这一工作对小鼠模型的科学定义影响深远。小鼠从主要被用于通过毛色遗传来验证孟德尔定律在哺乳动物中的普遍适用性,到第一次用来回答哺乳动物生物学问题,且回答了令人恐惧的疾病——肿瘤的遗传学问题。这意味着从这个时候开始,近交系小鼠已同时具有了作为研究基本遗传原理和肿瘤生物学特性的双重身份。
肿瘤移植容受性遗传问题的回答是利特尔科研工作的高光时刻,其不仅开启了利用小鼠和遗传学理解生物学问题的大门,也更加坚定了利特尔培育近交系小鼠并推动其成为标准化的实验动物的决心。正当利特尔准备在近交系小鼠培育和其在肿瘤遗传学领域继续探索的时候,第一次世界大战爆发了,他不得不放下手头的工作而去服兵役。近交系小鼠的培育工作也不得不先摁下暂停键。那么接下来他们的命运又将如何呢?
参考文献
1.https://en.wikipedia.org/wiki/C._C._Little
2.KA Rader(1998) "The Mouse People": Murine genetics work at the Bussey Institution, 1909-1936.
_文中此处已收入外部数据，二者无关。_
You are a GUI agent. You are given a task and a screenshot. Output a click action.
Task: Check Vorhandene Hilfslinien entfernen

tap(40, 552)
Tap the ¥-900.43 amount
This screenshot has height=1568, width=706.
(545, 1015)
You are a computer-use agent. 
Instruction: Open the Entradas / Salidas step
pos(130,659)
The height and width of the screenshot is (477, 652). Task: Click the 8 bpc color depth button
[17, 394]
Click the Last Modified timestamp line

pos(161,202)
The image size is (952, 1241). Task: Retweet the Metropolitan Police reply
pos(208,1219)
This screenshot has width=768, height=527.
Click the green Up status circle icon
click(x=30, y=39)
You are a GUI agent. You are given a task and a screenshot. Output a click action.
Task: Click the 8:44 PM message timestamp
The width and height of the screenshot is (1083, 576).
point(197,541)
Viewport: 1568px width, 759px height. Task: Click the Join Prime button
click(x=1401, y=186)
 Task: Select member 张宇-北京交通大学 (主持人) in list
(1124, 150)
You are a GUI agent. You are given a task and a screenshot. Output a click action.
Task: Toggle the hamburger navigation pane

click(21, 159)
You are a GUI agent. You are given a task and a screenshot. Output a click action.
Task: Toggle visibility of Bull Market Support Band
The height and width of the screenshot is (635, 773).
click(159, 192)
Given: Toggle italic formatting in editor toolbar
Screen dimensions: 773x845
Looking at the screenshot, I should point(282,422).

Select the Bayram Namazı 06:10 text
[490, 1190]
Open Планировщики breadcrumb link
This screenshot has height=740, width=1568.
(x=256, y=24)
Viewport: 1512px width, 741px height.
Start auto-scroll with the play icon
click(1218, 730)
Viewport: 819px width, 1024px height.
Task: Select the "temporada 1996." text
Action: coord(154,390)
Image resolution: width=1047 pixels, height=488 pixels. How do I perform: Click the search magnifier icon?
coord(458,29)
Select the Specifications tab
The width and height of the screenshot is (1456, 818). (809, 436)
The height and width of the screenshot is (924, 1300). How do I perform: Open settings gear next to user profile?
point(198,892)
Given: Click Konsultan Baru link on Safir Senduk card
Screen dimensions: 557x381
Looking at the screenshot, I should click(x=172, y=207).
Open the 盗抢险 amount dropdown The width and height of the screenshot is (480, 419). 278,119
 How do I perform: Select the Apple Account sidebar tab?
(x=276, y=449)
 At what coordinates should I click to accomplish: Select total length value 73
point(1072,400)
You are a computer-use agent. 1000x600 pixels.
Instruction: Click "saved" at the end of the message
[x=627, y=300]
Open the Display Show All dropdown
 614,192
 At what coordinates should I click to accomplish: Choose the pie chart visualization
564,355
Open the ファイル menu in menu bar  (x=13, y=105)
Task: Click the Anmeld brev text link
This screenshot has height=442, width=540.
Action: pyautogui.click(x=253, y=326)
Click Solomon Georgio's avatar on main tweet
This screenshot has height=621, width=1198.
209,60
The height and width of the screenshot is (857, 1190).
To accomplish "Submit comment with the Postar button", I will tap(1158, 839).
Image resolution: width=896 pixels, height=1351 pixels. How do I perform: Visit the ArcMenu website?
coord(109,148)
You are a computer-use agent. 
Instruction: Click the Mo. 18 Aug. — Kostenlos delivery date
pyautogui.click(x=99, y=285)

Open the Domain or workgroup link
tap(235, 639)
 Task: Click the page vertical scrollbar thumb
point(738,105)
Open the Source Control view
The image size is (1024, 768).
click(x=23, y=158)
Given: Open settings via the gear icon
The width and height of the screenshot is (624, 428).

3.ERNEST EDWARD TYZZER 1875—1965 A Biographical Memoir by THOMAS H. WELLER
4.Studies on the inheritance of susceptibility to a transplantable sarcoma (J.w.B.) of the Japanese waltzing mouse. J. Cancer Res., 1:387-89.
5.Further experimental studies on the inheritance of susceptibility to a transplantable tumor, carcinoma (J.w.A.) of the Japanese waltzing mouse. J. Med. Res., 33:393-453.